• What the exercise asks: Copy out each line of the material below that contains the word "button".

## Begin Supplied records

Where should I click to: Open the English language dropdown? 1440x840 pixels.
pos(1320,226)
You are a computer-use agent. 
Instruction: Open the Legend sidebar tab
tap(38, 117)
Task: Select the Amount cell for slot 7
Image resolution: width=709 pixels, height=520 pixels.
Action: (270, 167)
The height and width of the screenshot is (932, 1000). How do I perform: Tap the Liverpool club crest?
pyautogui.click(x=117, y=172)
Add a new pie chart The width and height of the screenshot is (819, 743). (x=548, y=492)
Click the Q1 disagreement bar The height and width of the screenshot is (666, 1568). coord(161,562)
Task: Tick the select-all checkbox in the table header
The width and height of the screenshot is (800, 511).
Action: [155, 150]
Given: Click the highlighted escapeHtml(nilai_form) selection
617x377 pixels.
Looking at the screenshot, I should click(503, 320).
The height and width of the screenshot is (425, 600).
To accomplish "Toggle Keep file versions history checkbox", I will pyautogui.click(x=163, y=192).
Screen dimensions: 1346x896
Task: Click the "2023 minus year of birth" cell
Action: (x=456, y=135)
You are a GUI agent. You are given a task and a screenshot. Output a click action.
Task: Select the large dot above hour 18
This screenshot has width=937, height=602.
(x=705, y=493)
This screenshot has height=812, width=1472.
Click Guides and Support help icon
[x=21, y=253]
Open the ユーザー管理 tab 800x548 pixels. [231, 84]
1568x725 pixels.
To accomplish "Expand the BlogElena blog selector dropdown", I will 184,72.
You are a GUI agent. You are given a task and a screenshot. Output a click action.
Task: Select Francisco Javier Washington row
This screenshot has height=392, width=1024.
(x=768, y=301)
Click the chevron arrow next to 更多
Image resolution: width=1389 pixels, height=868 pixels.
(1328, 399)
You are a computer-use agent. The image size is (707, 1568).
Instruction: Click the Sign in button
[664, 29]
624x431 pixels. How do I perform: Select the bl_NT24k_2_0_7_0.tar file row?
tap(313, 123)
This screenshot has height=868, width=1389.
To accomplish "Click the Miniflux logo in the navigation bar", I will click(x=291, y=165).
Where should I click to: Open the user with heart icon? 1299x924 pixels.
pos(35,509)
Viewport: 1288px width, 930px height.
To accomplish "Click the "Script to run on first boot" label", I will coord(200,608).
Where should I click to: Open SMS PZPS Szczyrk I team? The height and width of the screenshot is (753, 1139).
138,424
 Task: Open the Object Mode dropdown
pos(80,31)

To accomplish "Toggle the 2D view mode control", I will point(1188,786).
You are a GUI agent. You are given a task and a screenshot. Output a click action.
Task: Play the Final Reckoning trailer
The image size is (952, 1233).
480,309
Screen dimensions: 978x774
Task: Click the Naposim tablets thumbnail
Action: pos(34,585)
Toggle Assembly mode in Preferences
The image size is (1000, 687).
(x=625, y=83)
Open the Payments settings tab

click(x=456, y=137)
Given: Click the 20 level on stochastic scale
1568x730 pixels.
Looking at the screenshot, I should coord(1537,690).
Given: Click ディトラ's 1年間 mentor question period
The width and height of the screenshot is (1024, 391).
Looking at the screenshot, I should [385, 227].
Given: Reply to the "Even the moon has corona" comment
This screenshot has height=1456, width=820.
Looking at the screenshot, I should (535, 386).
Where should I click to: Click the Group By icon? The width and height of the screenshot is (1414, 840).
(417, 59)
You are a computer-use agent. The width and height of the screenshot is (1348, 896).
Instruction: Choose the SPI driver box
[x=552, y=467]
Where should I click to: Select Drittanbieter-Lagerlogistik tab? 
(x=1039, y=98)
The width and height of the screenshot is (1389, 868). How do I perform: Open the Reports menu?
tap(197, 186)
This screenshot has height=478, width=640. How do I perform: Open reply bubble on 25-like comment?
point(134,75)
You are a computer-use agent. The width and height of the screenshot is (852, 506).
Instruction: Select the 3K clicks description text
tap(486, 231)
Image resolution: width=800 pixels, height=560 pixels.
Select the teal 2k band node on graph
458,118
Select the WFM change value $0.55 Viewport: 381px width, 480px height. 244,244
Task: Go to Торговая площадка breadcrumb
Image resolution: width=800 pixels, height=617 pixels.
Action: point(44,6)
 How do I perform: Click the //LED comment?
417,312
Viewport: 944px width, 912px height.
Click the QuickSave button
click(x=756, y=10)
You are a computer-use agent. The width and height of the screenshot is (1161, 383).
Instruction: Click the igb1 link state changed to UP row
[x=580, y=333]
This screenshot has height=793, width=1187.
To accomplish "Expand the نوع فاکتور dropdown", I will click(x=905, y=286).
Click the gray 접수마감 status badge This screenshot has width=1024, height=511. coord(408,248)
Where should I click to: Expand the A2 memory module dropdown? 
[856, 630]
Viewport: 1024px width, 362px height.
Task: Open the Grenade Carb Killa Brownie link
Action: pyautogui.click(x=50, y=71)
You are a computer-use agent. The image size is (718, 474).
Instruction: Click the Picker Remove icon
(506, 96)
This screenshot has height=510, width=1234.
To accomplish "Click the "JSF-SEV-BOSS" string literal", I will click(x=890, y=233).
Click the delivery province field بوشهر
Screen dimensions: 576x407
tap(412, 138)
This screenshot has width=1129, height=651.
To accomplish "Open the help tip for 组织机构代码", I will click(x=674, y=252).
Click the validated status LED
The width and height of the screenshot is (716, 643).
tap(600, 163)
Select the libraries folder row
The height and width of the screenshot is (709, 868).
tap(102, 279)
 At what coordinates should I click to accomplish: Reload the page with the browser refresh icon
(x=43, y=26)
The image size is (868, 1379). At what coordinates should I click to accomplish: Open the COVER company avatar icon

## End Supplied records

• The response:
Instruction: Click the Sign in button
Click the QuickSave button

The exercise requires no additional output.